_Records from a dataset_:
----
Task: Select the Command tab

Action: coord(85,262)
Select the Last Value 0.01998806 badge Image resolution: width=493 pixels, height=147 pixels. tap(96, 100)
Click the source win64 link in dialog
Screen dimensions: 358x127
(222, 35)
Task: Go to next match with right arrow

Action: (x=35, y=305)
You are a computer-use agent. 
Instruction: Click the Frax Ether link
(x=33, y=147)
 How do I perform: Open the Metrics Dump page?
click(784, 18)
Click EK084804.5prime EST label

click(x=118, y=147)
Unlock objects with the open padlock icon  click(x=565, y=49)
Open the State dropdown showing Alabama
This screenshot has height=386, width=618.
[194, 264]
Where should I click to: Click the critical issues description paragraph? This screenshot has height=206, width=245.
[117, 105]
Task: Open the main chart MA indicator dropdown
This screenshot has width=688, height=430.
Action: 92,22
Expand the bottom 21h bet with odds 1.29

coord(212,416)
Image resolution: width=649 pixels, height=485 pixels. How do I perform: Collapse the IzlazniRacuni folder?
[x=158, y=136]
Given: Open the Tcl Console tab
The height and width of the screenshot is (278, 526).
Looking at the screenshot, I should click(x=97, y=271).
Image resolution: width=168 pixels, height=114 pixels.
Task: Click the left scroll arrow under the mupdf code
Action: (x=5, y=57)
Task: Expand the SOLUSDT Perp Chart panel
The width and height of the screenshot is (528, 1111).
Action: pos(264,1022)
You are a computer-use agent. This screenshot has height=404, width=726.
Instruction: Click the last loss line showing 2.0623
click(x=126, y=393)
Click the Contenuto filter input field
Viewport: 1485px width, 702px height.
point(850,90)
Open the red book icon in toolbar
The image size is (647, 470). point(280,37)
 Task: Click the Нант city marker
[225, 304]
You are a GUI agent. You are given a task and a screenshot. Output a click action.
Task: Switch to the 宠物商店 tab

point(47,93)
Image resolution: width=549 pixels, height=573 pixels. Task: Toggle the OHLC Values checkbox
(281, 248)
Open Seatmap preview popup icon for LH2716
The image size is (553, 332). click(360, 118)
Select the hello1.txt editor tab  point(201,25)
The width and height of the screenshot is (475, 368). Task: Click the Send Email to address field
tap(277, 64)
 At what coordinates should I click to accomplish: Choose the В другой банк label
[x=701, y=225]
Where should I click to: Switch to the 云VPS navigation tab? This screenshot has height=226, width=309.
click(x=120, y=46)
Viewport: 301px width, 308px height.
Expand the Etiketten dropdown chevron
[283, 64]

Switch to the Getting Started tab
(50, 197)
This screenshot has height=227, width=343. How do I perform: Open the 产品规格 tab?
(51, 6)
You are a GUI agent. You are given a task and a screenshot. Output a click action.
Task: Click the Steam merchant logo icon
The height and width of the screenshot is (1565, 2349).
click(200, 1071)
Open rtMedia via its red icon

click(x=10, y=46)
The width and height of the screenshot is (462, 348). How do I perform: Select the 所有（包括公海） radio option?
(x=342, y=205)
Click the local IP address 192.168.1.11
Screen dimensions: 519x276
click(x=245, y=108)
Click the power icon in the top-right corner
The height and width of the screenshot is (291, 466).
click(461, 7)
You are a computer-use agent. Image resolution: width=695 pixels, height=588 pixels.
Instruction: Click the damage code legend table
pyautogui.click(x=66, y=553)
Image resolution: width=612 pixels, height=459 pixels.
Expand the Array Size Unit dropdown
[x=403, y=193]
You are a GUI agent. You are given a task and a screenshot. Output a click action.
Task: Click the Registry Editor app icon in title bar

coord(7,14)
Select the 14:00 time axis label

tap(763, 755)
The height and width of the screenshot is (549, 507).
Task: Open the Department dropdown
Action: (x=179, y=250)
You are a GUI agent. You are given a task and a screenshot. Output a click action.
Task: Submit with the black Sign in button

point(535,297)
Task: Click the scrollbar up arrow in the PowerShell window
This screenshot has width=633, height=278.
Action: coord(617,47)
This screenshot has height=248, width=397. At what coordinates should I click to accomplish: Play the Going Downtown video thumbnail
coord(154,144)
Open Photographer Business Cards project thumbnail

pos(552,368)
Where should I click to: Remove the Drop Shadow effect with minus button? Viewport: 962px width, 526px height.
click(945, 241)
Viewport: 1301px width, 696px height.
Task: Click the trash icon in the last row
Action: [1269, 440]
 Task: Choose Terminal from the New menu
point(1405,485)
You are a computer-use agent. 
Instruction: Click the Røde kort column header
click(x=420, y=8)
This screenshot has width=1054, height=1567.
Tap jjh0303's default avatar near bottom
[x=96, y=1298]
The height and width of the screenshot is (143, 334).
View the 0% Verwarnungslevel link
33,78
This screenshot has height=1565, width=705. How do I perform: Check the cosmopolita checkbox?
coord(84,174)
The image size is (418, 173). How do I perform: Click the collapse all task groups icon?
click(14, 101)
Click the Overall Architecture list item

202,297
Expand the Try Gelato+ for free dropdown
----
_Assignment_:
Please output the complete set of records above without any alteration.

_Response to the exercise_:
Task: Select the Command tab

Action: coord(85,262)
Select the Last Value 0.01998806 badge Image resolution: width=493 pixels, height=147 pixels. tap(96, 100)
Click the source win64 link in dialog
Screen dimensions: 358x127
(222, 35)
Task: Go to next match with right arrow

Action: (x=35, y=305)
You are a computer-use agent. 
Instruction: Click the Frax Ether link
(x=33, y=147)
 How do I perform: Open the Metrics Dump page?
click(784, 18)
Click EK084804.5prime EST label

click(x=118, y=147)
Unlock objects with the open padlock icon  click(x=565, y=49)
Open the State dropdown showing Alabama
This screenshot has height=386, width=618.
[194, 264]
Where should I click to: Click the critical issues description paragraph? This screenshot has height=206, width=245.
[117, 105]
Task: Open the main chart MA indicator dropdown
This screenshot has width=688, height=430.
Action: 92,22
Expand the bottom 21h bet with odds 1.29

coord(212,416)
Image resolution: width=649 pixels, height=485 pixels. How do I perform: Collapse the IzlazniRacuni folder?
[x=158, y=136]
Given: Open the Tcl Console tab
The height and width of the screenshot is (278, 526).
Looking at the screenshot, I should click(x=97, y=271).
Image resolution: width=168 pixels, height=114 pixels.
Task: Click the left scroll arrow under the mupdf code
Action: (x=5, y=57)
Task: Expand the SOLUSDT Perp Chart panel
The width and height of the screenshot is (528, 1111).
Action: pos(264,1022)
You are a computer-use agent. This screenshot has height=404, width=726.
Instruction: Click the last loss line showing 2.0623
click(x=126, y=393)
Click the Contenuto filter input field
Viewport: 1485px width, 702px height.
point(850,90)
Open the red book icon in toolbar
The image size is (647, 470). point(280,37)
 Task: Click the Нант city marker
[225, 304]
You are a GUI agent. You are given a task and a screenshot. Output a click action.
Task: Switch to the 宠物商店 tab

point(47,93)
Image resolution: width=549 pixels, height=573 pixels. Task: Toggle the OHLC Values checkbox
(281, 248)
Open Seatmap preview popup icon for LH2716
The image size is (553, 332). click(360, 118)
Select the hello1.txt editor tab  point(201,25)
The width and height of the screenshot is (475, 368). Task: Click the Send Email to address field
tap(277, 64)
 At what coordinates should I click to accomplish: Choose the В другой банк label
[x=701, y=225]
Where should I click to: Switch to the 云VPS navigation tab? This screenshot has height=226, width=309.
click(x=120, y=46)
Viewport: 301px width, 308px height.
Expand the Etiketten dropdown chevron
[283, 64]

Switch to the Getting Started tab
(50, 197)
This screenshot has height=227, width=343. How do I perform: Open the 产品规格 tab?
(51, 6)
You are a GUI agent. You are given a task and a screenshot. Output a click action.
Task: Click the Steam merchant logo icon
The height and width of the screenshot is (1565, 2349).
click(200, 1071)
Open rtMedia via its red icon

click(x=10, y=46)
The width and height of the screenshot is (462, 348). How do I perform: Select the 所有（包括公海） radio option?
(x=342, y=205)
Click the local IP address 192.168.1.11
Screen dimensions: 519x276
click(x=245, y=108)
Click the power icon in the top-right corner
The height and width of the screenshot is (291, 466).
click(461, 7)
You are a computer-use agent. Image resolution: width=695 pixels, height=588 pixels.
Instruction: Click the damage code legend table
pyautogui.click(x=66, y=553)
Image resolution: width=612 pixels, height=459 pixels.
Expand the Array Size Unit dropdown
[x=403, y=193]
You are a GUI agent. You are given a task and a screenshot. Output a click action.
Task: Click the Registry Editor app icon in title bar

coord(7,14)
Select the 14:00 time axis label

tap(763, 755)
The height and width of the screenshot is (549, 507).
Task: Open the Department dropdown
Action: (x=179, y=250)
You are a GUI agent. You are given a task and a screenshot. Output a click action.
Task: Submit with the black Sign in button

point(535,297)
Task: Click the scrollbar up arrow in the PowerShell window
This screenshot has width=633, height=278.
Action: coord(617,47)
This screenshot has height=248, width=397. At what coordinates should I click to accomplish: Play the Going Downtown video thumbnail
coord(154,144)
Open Photographer Business Cards project thumbnail

pos(552,368)
Where should I click to: Remove the Drop Shadow effect with minus button? Viewport: 962px width, 526px height.
click(945, 241)
Viewport: 1301px width, 696px height.
Task: Click the trash icon in the last row
Action: [1269, 440]
 Task: Choose Terminal from the New menu
point(1405,485)
You are a computer-use agent. 
Instruction: Click the Røde kort column header
click(x=420, y=8)
This screenshot has width=1054, height=1567.
Tap jjh0303's default avatar near bottom
[x=96, y=1298]
The height and width of the screenshot is (143, 334).
View the 0% Verwarnungslevel link
33,78
This screenshot has height=1565, width=705. How do I perform: Check the cosmopolita checkbox?
coord(84,174)
The image size is (418, 173). How do I perform: Click the collapse all task groups icon?
click(14, 101)
Click the Overall Architecture list item

202,297
Expand the Try Gelato+ for free dropdown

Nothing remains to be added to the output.